• _Problem description_
From the data below, extract every line that contains the word "Enable" and copy each one without changes.

• _Task inputs_
.....
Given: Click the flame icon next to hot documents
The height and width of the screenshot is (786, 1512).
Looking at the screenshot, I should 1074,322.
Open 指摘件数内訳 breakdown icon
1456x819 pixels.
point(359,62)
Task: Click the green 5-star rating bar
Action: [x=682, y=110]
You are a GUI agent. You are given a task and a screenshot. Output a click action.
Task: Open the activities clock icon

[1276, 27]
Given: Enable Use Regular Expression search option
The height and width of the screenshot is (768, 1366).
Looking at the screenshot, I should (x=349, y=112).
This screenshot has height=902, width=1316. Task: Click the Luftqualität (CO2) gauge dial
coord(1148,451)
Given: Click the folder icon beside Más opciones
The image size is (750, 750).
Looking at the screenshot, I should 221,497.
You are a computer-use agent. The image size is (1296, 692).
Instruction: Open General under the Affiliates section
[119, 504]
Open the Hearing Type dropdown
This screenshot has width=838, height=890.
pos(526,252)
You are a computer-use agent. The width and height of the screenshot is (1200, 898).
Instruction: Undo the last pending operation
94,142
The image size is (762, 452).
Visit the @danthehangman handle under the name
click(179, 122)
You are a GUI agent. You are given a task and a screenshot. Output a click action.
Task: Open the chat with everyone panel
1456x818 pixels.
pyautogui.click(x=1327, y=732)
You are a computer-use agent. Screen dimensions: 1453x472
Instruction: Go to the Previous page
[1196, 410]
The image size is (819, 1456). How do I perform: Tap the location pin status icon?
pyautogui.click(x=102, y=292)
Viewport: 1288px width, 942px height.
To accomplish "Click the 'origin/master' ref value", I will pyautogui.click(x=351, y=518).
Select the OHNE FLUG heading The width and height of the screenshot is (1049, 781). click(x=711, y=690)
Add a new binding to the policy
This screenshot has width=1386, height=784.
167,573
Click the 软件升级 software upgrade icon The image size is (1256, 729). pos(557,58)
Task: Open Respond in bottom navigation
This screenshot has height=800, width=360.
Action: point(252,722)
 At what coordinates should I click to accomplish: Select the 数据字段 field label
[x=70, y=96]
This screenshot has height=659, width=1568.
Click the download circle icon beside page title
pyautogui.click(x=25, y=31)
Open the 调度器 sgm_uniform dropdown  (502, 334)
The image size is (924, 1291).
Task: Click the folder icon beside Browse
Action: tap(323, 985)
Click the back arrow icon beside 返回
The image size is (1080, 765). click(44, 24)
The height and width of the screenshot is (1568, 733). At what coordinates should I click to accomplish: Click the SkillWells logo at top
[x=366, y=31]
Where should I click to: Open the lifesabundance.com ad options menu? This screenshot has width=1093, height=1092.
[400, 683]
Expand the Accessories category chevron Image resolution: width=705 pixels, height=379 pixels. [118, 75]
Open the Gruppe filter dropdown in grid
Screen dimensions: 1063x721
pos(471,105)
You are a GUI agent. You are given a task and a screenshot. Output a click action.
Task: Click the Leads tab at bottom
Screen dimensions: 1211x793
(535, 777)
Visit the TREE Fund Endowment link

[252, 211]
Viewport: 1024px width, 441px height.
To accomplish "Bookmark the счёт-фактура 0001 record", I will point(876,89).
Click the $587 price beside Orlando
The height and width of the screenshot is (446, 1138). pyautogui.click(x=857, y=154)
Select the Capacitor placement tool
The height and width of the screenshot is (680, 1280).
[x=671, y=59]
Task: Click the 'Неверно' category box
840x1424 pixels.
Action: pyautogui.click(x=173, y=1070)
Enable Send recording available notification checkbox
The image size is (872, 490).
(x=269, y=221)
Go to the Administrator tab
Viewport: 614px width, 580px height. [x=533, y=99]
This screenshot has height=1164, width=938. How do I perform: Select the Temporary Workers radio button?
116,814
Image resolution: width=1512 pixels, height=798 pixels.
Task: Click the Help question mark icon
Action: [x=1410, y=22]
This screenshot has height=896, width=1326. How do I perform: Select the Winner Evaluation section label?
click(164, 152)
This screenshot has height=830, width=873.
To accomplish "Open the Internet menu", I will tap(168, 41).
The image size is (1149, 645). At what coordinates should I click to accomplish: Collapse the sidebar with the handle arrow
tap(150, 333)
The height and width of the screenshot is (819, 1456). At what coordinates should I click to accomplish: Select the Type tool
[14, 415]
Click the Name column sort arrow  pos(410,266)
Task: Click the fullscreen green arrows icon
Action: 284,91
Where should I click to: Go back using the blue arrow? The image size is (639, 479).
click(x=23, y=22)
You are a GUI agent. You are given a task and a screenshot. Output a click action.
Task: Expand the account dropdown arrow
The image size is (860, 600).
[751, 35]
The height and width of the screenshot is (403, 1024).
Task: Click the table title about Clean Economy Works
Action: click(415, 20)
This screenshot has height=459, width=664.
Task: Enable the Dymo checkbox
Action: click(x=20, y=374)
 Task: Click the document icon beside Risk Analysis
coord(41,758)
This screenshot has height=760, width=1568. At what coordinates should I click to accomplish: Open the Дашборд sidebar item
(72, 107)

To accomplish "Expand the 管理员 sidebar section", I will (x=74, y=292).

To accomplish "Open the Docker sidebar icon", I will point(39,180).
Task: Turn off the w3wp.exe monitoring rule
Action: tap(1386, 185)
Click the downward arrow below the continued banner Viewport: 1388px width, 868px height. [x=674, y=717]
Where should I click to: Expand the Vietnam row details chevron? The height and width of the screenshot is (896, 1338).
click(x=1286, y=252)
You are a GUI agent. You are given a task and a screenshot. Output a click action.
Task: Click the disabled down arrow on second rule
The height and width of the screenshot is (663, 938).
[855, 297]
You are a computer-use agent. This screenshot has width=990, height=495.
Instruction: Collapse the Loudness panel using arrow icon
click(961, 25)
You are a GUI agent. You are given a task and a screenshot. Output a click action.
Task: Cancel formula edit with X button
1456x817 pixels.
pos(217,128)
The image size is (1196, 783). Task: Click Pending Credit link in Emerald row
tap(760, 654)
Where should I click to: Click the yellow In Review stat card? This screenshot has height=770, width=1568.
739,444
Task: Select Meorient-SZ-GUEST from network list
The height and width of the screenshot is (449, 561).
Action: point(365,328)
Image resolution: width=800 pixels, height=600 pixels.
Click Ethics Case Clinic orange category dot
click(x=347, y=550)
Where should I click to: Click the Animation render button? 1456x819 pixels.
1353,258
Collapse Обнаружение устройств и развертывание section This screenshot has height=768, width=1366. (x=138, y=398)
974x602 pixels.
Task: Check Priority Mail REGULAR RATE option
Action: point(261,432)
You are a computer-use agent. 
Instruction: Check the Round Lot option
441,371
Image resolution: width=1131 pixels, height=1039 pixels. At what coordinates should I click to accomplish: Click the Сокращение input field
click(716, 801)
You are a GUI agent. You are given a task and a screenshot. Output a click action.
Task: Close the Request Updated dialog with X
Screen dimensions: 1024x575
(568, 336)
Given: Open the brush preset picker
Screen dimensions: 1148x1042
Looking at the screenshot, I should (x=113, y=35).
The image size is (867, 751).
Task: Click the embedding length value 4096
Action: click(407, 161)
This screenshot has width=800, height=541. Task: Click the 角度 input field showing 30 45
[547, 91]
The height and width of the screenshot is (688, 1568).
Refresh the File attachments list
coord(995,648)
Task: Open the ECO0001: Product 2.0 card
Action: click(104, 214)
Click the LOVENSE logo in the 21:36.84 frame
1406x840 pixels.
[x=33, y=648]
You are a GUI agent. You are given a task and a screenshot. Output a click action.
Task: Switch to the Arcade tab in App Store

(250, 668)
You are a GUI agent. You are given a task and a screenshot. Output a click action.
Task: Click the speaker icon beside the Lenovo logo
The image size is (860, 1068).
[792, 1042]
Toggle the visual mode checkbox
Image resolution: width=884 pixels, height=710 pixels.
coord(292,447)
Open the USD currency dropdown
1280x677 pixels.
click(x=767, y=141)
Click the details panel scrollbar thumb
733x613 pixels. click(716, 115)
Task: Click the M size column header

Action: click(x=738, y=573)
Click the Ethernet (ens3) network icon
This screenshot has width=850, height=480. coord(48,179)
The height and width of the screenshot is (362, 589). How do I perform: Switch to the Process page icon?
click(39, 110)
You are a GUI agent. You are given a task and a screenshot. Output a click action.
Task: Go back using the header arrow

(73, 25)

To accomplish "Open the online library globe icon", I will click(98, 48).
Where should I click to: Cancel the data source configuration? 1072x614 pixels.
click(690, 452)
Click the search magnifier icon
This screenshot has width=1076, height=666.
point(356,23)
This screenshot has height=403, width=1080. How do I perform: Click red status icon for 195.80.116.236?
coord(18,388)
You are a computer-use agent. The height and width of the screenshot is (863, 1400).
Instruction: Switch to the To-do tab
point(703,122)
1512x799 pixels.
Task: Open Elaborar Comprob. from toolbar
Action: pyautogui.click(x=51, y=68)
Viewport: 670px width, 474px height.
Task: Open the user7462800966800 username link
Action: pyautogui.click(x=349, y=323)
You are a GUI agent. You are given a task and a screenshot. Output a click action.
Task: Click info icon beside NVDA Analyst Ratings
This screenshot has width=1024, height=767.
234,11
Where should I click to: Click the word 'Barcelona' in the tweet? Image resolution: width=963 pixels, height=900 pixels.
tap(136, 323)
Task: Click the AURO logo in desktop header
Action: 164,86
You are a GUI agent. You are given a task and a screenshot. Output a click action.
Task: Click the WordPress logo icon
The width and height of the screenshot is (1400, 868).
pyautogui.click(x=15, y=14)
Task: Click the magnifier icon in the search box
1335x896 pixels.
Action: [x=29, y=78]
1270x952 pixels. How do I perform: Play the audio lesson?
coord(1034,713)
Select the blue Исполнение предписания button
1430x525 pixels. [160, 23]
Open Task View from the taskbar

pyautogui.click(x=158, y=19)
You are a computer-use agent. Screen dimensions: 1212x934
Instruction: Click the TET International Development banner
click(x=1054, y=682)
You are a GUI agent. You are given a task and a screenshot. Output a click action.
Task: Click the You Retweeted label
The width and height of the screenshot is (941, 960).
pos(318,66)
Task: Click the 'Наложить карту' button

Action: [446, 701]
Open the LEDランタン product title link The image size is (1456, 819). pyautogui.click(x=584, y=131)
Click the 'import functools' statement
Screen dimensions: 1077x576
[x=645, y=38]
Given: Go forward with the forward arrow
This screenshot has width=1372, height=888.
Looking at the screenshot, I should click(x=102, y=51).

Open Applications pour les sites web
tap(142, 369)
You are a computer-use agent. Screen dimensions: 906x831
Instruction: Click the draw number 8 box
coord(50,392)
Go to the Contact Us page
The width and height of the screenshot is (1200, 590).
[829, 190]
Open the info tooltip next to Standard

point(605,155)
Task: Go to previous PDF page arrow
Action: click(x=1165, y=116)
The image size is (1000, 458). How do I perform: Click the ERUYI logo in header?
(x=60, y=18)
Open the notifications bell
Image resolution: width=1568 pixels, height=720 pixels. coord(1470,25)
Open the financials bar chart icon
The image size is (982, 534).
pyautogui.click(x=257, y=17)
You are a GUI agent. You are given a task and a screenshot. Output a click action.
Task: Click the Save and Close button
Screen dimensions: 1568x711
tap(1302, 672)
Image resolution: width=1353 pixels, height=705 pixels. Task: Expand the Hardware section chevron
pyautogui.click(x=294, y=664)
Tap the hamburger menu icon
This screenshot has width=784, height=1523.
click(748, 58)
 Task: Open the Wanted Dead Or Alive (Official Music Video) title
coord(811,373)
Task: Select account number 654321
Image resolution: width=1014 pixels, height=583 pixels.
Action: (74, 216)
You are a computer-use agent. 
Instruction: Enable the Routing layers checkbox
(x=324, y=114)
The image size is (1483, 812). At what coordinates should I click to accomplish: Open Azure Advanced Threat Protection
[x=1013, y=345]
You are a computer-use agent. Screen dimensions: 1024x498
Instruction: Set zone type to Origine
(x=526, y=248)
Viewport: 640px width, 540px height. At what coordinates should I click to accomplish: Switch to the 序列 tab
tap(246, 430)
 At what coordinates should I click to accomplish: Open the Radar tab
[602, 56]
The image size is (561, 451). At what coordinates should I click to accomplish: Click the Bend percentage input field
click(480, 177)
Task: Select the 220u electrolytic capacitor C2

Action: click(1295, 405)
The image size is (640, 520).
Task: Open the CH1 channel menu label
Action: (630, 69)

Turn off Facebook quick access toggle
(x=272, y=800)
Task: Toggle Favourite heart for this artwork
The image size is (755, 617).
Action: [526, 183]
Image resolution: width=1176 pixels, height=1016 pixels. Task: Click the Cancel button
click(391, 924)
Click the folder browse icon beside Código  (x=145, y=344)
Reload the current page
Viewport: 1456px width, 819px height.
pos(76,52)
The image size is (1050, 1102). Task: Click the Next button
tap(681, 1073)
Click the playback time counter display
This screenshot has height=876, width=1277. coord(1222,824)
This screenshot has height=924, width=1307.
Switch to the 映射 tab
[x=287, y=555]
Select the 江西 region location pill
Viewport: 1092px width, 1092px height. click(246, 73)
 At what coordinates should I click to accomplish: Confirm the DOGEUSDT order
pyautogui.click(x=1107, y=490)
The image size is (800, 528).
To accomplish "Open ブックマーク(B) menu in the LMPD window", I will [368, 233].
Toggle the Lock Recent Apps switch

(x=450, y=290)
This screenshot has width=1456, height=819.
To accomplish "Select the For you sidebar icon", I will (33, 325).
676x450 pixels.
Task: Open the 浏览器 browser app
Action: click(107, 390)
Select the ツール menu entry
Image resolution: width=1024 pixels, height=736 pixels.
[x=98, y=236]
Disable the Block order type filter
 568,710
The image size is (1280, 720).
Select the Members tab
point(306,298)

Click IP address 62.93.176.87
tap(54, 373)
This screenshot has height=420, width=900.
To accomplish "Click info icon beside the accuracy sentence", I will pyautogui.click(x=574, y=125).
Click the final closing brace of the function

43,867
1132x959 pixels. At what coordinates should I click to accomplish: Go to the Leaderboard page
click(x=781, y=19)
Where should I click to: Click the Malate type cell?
.....
• _Result of the exercise_
Given: Enable Use Regular Expression search option
Enable Send recording available notification checkbox
Task: Enable the Dymo checkbox
Instruction: Enable the Routing layers checkbox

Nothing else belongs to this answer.